__Work required__.
Using the entries below, write out the line with "Instruction: Click the Next button", the line with "Task: Switch to the Context tab", and every line in between, exactly as each is written.

__Data extracts__.
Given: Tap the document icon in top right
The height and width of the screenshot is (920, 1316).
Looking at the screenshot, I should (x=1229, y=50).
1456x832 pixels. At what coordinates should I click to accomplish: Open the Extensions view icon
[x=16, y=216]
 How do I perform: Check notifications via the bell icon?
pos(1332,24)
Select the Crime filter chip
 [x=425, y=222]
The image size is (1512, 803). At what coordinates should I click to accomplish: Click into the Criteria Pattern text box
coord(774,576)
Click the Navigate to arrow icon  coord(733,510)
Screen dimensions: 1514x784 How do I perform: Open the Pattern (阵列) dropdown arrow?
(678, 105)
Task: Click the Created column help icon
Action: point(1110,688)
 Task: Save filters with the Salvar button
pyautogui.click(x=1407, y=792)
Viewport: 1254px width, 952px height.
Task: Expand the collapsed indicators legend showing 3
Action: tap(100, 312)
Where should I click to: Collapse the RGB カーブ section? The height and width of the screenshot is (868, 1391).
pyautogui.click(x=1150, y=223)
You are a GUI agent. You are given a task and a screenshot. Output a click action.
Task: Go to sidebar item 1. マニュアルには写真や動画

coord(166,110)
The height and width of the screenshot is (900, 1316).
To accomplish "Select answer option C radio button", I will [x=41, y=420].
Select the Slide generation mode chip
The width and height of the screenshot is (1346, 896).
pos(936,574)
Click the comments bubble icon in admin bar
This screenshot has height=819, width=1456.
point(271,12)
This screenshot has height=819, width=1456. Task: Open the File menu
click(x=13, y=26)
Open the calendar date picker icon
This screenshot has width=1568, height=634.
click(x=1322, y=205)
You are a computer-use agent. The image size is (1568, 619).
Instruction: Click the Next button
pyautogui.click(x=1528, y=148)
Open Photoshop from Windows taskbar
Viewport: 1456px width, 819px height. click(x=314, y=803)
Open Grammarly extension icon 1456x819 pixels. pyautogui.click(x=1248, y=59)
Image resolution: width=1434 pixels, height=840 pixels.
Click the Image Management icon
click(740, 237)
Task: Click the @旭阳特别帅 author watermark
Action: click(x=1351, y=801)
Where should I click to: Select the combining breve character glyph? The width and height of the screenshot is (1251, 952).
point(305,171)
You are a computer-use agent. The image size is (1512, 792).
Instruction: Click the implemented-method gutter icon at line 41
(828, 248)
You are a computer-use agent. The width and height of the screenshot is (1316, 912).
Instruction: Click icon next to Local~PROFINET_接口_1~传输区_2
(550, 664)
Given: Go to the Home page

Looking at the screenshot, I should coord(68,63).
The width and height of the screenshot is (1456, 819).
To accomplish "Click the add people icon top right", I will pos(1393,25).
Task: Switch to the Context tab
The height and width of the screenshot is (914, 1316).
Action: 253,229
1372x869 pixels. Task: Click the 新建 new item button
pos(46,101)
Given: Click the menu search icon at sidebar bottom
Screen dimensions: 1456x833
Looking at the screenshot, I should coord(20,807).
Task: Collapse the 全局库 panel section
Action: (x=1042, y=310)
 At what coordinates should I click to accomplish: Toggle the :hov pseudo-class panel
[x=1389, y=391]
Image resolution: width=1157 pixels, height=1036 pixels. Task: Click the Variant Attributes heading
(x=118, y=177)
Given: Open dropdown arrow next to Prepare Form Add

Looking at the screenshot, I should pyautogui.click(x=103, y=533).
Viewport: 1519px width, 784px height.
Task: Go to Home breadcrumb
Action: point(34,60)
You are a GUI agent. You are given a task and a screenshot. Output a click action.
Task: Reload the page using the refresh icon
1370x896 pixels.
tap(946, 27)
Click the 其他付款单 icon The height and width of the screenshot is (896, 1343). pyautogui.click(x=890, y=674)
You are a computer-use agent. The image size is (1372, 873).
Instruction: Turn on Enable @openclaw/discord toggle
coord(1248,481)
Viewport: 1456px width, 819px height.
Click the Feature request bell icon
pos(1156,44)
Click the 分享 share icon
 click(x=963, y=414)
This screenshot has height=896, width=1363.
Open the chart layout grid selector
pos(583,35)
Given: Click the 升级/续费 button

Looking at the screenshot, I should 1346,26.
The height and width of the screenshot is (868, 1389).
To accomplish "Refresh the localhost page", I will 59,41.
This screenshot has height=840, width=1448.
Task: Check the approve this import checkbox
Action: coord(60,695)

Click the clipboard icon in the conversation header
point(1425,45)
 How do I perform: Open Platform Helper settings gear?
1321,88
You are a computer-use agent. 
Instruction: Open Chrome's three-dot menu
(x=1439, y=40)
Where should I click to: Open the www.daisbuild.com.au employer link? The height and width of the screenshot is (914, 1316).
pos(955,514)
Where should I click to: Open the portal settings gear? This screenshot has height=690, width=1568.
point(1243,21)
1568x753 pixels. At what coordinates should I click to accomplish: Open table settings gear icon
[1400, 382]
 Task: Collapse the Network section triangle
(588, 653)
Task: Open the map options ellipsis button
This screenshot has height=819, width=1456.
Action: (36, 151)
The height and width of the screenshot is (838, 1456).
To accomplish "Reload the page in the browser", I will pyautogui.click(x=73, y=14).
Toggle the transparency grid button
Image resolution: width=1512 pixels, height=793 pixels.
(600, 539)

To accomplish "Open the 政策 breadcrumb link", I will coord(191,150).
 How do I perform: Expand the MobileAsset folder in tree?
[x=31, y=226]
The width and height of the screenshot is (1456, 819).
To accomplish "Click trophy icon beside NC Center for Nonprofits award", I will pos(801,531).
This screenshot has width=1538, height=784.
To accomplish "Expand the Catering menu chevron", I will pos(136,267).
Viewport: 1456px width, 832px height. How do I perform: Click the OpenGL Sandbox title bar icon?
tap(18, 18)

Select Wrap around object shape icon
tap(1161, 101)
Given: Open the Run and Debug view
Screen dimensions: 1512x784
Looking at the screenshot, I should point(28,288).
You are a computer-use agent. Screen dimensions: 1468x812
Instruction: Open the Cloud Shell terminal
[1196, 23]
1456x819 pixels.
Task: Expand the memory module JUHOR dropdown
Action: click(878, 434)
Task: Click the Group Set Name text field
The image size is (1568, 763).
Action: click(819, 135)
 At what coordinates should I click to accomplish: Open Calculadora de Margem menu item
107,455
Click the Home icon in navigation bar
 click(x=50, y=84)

__Your solution__.
Instruction: Click the Next button
pyautogui.click(x=1528, y=148)
Open Photoshop from Windows taskbar
Viewport: 1456px width, 819px height. click(x=314, y=803)
Open Grammarly extension icon 1456x819 pixels. pyautogui.click(x=1248, y=59)
Image resolution: width=1434 pixels, height=840 pixels.
Click the Image Management icon
click(740, 237)
Task: Click the @旭阳特别帅 author watermark
Action: click(x=1351, y=801)
Where should I click to: Select the combining breve character glyph? The width and height of the screenshot is (1251, 952).
point(305,171)
You are a computer-use agent. The image size is (1512, 792).
Instruction: Click the implemented-method gutter icon at line 41
(828, 248)
You are a computer-use agent. The width and height of the screenshot is (1316, 912).
Instruction: Click icon next to Local~PROFINET_接口_1~传输区_2
(550, 664)
Given: Go to the Home page

Looking at the screenshot, I should coord(68,63).
The width and height of the screenshot is (1456, 819).
To accomplish "Click the add people icon top right", I will pos(1393,25).
Task: Switch to the Context tab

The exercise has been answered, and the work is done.